Güçlü bir muhalefete ihtiyaç var
- Ağırlaştırılmış müebbet hapis cezasının "işkence" olduğunu vurgulayan İHD İstanbul Şube Başkanı Gülseren Yoleri, Abdullah Öcalan’ın "umut hakkı" kararının uygulanması için güçlü bir bir muhalefete ihtiyaç olduğunu söyledi.
MA'ya konuşan İnsan Hakları Derneği (İHD) İstanbul Şube Başkanı Gülseren Yoleri, tecridin, bir işkence olduğunu belirterek, uluslararası hukukta da işkencenin kesin bir dille yasaklandığını vurguladı. Devletin İmralı tecridine son vermesi gerektiğinin kaydeden Yoleri, tecrit politikalarının Türkiye'deki tüm cezaevlerine yansıdığını belirterek, “Binlerce tutsak şu anda bu mağduriyeti yaşıyor. İmralı tecridi, kişiye özel uygulamalarıyla bütün cezaevlerinden ayrılıyor; diğer cezvelerinden çok daha ağır. Diğer hapishanelerde hiç değilse 15 günde bir aileleriyle telefon ve diğer kapalı görüş yöntemleriyle bir şekilde haber alma durumu varken İmralı'dan 43 aydır hiçbir haber alınmıyor. Uluslararası güçler ve kurumlar da görmezden geliyor” dedi.

━━━━━━━━━━━━━━━━━━━━━━━━━━━━━━

Yapılacaklar:
[1] Belge alıntısında "MA'ya konuşan" diye başlayan paragrafı ana bilgileri koruyarak kısa maddeler hâlinde yeniden yaz.
[2] Belge alıntısında geçen bütün yer adlarını sırala.

━━━━━━━━━━━━━━━━━━━━━━━━━━━━━━

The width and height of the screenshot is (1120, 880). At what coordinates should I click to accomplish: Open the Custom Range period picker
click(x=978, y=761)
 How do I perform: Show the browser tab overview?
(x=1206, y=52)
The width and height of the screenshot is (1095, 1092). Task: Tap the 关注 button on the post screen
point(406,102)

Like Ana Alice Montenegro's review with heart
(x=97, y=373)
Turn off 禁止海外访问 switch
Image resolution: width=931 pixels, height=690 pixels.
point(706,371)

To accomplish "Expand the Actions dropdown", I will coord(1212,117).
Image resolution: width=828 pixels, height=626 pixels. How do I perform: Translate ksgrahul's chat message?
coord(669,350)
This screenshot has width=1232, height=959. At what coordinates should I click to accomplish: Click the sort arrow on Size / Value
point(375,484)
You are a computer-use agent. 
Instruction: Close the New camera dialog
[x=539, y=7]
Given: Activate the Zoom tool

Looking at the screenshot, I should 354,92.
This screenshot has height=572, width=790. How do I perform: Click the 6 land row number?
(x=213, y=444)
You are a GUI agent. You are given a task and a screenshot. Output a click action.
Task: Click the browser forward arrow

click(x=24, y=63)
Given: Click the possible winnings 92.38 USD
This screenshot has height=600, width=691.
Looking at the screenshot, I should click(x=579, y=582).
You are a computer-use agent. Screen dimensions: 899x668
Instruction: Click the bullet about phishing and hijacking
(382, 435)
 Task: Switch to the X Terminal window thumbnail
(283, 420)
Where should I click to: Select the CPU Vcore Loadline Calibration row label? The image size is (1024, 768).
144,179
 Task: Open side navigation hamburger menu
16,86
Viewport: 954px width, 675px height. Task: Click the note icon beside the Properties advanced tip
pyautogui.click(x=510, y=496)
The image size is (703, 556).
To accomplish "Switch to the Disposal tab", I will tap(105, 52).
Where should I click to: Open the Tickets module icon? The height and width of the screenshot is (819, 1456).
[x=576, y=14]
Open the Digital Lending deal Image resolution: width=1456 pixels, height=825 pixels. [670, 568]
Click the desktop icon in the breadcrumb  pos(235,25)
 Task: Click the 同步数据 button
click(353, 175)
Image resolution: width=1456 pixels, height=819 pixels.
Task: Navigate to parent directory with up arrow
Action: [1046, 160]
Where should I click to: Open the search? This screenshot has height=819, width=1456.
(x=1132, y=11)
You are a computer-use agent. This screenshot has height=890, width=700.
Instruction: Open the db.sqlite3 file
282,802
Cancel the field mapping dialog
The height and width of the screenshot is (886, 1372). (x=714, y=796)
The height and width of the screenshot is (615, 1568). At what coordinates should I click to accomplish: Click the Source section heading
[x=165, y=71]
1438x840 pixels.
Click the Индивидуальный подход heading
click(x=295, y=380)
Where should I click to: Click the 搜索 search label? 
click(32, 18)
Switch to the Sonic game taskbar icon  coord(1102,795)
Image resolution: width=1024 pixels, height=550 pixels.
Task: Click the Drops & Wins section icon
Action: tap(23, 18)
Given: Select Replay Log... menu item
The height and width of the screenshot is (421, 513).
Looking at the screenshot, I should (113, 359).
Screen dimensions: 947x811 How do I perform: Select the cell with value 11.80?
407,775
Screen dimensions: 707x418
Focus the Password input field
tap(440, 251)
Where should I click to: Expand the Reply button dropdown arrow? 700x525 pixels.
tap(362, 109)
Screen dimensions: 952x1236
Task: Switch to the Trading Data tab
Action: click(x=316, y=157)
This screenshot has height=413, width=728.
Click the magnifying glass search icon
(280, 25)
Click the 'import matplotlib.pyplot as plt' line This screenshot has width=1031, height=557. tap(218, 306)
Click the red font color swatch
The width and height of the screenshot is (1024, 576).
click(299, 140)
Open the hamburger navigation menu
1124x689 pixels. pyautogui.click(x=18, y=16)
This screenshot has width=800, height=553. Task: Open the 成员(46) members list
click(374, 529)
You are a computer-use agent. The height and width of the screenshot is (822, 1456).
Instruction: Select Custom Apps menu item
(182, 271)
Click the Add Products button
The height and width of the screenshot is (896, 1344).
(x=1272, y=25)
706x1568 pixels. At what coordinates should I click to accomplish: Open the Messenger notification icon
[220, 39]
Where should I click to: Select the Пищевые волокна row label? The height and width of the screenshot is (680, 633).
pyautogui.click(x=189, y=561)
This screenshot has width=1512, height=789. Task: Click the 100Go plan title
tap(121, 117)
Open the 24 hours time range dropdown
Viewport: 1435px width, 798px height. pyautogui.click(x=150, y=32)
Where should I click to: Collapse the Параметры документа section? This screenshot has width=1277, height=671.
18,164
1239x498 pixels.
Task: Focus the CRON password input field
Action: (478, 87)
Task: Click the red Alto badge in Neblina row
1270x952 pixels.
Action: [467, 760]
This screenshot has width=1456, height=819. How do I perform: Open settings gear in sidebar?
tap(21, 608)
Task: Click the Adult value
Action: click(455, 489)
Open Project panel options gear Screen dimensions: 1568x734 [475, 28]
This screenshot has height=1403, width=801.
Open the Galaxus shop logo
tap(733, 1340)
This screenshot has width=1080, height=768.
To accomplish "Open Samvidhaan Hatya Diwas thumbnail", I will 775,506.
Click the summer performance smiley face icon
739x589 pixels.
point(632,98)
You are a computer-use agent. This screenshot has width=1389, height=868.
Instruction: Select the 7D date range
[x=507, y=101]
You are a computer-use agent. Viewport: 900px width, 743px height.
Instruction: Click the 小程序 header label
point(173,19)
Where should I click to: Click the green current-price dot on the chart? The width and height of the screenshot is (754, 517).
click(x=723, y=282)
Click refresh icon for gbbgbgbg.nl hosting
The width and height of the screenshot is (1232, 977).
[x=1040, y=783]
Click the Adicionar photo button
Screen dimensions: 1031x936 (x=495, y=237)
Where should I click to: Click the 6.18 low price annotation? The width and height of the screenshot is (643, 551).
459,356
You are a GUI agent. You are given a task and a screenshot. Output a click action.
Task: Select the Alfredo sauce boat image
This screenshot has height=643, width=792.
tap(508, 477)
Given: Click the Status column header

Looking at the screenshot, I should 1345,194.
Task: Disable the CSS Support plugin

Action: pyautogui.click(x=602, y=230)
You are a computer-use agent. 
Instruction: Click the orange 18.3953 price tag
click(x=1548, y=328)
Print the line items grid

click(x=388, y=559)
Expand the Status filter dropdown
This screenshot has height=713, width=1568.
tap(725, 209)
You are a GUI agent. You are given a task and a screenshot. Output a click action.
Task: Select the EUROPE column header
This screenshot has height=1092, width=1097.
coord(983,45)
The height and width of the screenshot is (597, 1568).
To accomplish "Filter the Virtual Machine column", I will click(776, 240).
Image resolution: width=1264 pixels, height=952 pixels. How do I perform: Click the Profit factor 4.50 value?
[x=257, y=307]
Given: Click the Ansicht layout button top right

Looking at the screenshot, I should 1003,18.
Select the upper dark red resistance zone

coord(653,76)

━━━━━━━━━━━━━━━━━━━━━━━━━━━━━━

Yanıtlar:
[1]
- İHD İstanbul Şube Başkanı Gülseren Yoleri, tecridin işkence olduğunu ve uluslararası hukukta işkencenin kesin bir dille yasaklandığını söyledi.
- Devletin İmralı tecridine son vermesi gerektiğini belirtti.
- Tecrit politikalarının Türkiye'deki tüm cezaevlerine yansıdığını, binlerce tutsağın bu mağduriyeti yaşadığını söyledi.
- İmralı tecridinin kişiye özel uygulamalarıyla diğer cezaevlerinden çok daha ağır olduğunu belirtti.
- Diğer hapishanelerde 15 günde bir telefonla ve kapalı görüşle haber alınabildiğini, İmralı'dan ise 43 aydır hiç haber alınamadığını söyledi.
- Uluslararası güçlerin ve kurumların bu durumu görmezden geldiğini ekledi.

[2]
- İstanbul
- İmralı
- Türkiye